Teams began spreading out through downtown to begin the project — yet to gain a name — that involved tapping the fiber optic line already downtown to reach an access point atop a building at Grand Avenue and Pine Street that connects the local businesses.

Robert Larimore mounts a customer’s receiver on a building in downtown Houston while Tony Wilson looks on. The communication technicians with Sho-Me Technologies were among teams recently deployed to Houston to work on a system based on technology developed by a California firm, Mimosa. Intercounty Electric Cooperative is among owners of Sho-Me Power Corp. in Marshfield, the parent company of Sho-Me Technologies. 

Technicians arrived at businesses to wire each location and install each client’s small wireless dish that brings the high-speed Internet into each building.

For many, the arrival couldn’t have been fast enough.

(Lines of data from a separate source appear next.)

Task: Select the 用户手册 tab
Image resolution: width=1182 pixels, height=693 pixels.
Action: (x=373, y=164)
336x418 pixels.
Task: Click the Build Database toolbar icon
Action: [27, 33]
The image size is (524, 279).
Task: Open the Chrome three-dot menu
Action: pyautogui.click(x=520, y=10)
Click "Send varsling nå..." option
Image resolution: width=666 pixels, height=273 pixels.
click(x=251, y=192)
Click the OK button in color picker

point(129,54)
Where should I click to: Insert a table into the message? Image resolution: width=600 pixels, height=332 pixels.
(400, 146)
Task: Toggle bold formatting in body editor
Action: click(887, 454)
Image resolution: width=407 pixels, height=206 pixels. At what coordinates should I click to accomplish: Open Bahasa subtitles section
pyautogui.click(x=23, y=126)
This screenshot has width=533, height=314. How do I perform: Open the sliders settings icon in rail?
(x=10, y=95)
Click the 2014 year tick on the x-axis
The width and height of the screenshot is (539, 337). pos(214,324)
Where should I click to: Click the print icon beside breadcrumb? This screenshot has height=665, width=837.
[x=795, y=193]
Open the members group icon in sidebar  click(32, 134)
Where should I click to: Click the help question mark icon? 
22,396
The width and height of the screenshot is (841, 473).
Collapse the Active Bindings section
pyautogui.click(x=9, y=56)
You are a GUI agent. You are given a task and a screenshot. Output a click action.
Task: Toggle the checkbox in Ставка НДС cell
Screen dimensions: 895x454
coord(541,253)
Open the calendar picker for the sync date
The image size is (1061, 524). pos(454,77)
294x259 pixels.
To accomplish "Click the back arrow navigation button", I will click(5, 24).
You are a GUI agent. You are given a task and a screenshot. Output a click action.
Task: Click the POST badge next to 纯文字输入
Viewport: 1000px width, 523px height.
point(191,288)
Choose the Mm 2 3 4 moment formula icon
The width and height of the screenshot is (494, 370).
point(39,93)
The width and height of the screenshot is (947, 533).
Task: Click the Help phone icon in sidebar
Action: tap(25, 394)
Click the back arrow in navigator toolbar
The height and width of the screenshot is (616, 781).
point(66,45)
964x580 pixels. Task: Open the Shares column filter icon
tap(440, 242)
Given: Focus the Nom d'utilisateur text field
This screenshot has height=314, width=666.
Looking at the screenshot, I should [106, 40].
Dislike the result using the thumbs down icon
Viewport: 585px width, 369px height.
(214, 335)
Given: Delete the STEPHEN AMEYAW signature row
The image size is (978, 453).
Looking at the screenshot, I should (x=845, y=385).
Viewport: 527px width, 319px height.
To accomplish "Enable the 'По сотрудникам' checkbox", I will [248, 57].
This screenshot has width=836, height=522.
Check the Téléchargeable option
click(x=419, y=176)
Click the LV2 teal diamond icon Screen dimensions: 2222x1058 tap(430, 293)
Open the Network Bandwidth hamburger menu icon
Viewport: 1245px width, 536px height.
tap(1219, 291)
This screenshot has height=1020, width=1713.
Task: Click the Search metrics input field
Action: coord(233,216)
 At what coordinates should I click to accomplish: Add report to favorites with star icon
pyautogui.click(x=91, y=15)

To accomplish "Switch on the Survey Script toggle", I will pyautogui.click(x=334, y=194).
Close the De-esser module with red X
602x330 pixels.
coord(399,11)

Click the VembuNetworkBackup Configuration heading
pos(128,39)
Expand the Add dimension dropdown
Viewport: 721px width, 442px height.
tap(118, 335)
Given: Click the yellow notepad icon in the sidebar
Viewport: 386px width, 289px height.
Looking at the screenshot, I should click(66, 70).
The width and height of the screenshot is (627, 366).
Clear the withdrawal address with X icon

At Family Dentistry, the business was having trouble accepting Microsoft updates for its network without disrupting the day-to-day work flow. Last week the business was able to deploy a paperless work environment for its system.

“This wireless technology will give us the opportunity to offer lower-priced services backed by the same great support our fiber customers enjoy,” said John Richards, CEO and general manager of Sho-Me Power Electric Cooperative. “We are excited about this project, and we look forward to working with the folks in Houston to make this a success.”

Sho-Me’s ownership is comprised of nine rural electrical cooperatives that operate in 26 Missouri counties. Intercounty Electric Cooperative in Licking is among its owners, and many of them are looking for a method to effectively deploy high speed internet to its membership like it brought electricity to rural areas. This technology has their attention.

Representatives of several of the state’s cooperatives spent time in Houston to learn about the technology and how it is being deployed. Intercounty CEO Aaron Bradshaw said last week that he’s hopeful the technology might help his cooperative customers who don’t have access to high-speed Internet.